The install instructions are here: https://github.com/IBM/tensorflow-large-model-support#installing-tensorflow-large-model-support
In the case of this issue the bela127 stated:
it was a dependecy issue its solved
so I suspect there was a dependency issue, conda channel, or other conda environment issue that prevented the correct level of TensorFlow to be installed from the WML CE channel.
so I suspect there was a dependency issue, conda channel, or other conda environment issue that prevented the correct level of TensorFlow to be installed from the WML CE channel.
This is exactly what happened. By having the wrong python version, and/or not specifically choosing "Watson Machine Learning Community Edition 1.7.0" A old Tensorflow version got installed.
The solution was to explicitly specify the "Watson Machine Learning Community Edition 1.7.0" before the python Version at the conda install step
Thanks guys for the reply I installed tensorflow/tensorflow-gpu 2.1.0 from the channel by the command: conda install tensorflow-gpu --channel https://public.dhe.ibm.com/ibmdl/export/pub/software/server/ibm-ai/conda/ And it is installed in a newly created conda py3.7 environment. Is that correct?
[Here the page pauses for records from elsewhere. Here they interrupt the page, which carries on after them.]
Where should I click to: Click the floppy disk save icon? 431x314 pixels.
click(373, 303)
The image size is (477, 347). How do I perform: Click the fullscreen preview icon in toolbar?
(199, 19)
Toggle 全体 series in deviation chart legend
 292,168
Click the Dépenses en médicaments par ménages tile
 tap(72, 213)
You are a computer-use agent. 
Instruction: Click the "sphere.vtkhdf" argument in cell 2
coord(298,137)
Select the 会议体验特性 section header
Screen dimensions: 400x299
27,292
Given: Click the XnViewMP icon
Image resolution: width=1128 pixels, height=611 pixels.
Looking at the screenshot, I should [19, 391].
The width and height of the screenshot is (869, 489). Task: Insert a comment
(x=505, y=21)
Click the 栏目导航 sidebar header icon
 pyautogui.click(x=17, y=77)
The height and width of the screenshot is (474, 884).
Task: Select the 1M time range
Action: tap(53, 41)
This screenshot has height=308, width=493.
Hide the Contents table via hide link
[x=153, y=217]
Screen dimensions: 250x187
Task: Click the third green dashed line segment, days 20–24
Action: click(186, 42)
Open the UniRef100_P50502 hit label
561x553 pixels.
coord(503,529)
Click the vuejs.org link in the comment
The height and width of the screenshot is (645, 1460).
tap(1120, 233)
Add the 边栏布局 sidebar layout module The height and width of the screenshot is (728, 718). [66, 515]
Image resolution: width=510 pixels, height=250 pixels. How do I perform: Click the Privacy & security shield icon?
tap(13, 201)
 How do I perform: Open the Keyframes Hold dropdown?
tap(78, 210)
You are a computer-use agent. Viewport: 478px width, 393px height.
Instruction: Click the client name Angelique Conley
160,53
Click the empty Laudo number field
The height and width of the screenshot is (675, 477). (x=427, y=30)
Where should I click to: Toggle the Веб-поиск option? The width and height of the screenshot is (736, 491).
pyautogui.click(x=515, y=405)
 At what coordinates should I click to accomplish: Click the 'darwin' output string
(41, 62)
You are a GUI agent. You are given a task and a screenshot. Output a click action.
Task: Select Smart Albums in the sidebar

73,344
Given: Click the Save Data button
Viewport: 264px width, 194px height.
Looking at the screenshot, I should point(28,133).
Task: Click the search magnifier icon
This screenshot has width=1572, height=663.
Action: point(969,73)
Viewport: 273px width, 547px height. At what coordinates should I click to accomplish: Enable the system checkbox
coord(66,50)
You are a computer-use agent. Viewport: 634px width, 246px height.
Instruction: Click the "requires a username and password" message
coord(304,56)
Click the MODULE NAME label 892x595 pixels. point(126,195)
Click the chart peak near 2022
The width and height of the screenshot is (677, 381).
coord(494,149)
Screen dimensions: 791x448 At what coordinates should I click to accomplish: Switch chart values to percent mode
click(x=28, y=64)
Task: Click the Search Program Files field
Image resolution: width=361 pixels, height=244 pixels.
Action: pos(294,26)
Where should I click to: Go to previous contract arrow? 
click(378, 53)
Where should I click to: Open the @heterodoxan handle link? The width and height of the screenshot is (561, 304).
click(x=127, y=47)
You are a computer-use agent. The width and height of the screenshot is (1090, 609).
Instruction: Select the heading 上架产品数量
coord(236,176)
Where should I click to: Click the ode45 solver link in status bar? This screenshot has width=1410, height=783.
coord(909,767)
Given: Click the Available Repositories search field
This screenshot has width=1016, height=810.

I tried your command in my environment and it was going to try and install TensorFlow 1.15. By changing it to conda install tensorflow-gpu=2.1.0 --channel https://public.dhe.ibm.com/ibmdl/export/pub/software/server/ibm-ai/conda/
it was going to install the right version.
You can check that you have the 2.1.0 tensorflow-gpu version installed from the channel by looking at the output of this command:
conda list | grep tensorflow
File "NGCF.py", line 500, in <module>
tf.config.experimental.set_lms_enabled(True)
AttributeError: module 'tensorflow_core._api.v2.config.experimental' has no attribute 'set_lms_enabled'
(zyjtf2) zhengyujia@omnisky:~/ngcf-wang-v2/NGCF$ conda list | grep tensorflow
tensorflow 2.1.0 gpu_py37_915.g4f6e601 https://public.dhe.ibm.com/ibmdl/export/pub/software/server/ibm-ai/conda
tensorflow-base 2.1.0 gpu_py37h6c5654b_0
tensorflow-estimator 2.1.0 pyhd54b08b_0
tensorflow-gpu 2.1.0 915.g4f6e601 https://public.dhe.ibm.com/ibmdl/export/pub/software/server/ibm-ai/conda
tensorflow-probability 0.9.0 pypi_0 pypi
That's pretty weird :( I'm using tf 1.x code in tf2.1, so I also tried the instruction in readme (config setting). And the feedback is:
'Experimental' object has no attribute 'lms_enabled'
Note the version of tensorflow-base: tensorflow-base 2.1.0 gpu_py37h6c5654b_0
The bulk of the TensorFlow function is delivered in the tensorflow-base
package. Your tensorflow-base was not installed from the WML CE conda channel.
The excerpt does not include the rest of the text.